Une mosaïque écologique

Loin d’être uniforme, une zone humide abrite souvent une mosaïque écologique, tant à l’échelle d’un grand territoire de plusieurs kilomètres carré que sur une infime surface de quelques centimètres carrés. Cette mosaïque résulte des variations, voire micro variations, de la nature du sol, du relief, du degré d’humidité, de la salinité ou encore du stade d’évolution du milieu humide.

Ainsi, dans une sansouïre ou un pré salé, les micro-variations du relief associées aux variations de marées ou de la remontée de la nappe d’eau salée donnent naissance à une mosaïque d’espèces plus ou moins tolérantes à la présence de sel dans le sol. Au gré du relief, du plus doux au plus salé, les espèces végétales se succèdent : tamaris, inule, salicorne arbustive, limonium, salicorne annuelle.

Dans la vallée de la Loire, un coup d’œil suffit pour être frappé par la diversité des espèces présentes, du roseau au chêne, du poisson au rapace. L’examen du paysage nous aide à comprendre les raisons de cette diversité. Le fleuve modèle une mosaïque de milieux très diversifiés, évoluant dans le temps et dans l’espace. Un banc de sable déposé par la dernière crue, minéral et sec, est colonisé par quelques plantes annuelles ; les sternes y déposent leurs œufs. Une grève un peu plus ancienne est progressivement couverte par des plantes herbacées (« roseaux ») et des saules arbustifs. Une grande île est couverte dans ses parties basses d’une « forêt de bois tendre » (saules, peupliers...) et sur son sommet, moins inondable et au sol plus profond, de « forêt de bois dur » (chênes, frênes...) accueillant une colonie de hérons. A l’arrière de l’île, une boire – bras annexe – présente des conditions de vie bien différente du chenal : des eaux calmes, un fond vaseux ; les poissons et les plantes y sont donc particuliers. La description pourrait encore se poursuivre : prairies inondables, bras morts isolés du fleuve, falaises de sable...

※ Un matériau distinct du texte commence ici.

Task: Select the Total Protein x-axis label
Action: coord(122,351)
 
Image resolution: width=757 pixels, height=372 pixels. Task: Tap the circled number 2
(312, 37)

Ainsi, chaque unité de la mosaïque possède sa flore et sa faune propres, adaptées aux conditions de vie locales. En outre, de nombreuses espèces ont besoin de plusieurs unités pour vivre : le héron niche en forêt mais pêche au bord des eaux. D’année en année, la mosaïque se renouvèle, par l’action des crues et la dynamique de la végétation, permettant le maintien à long terme de la biodiversité.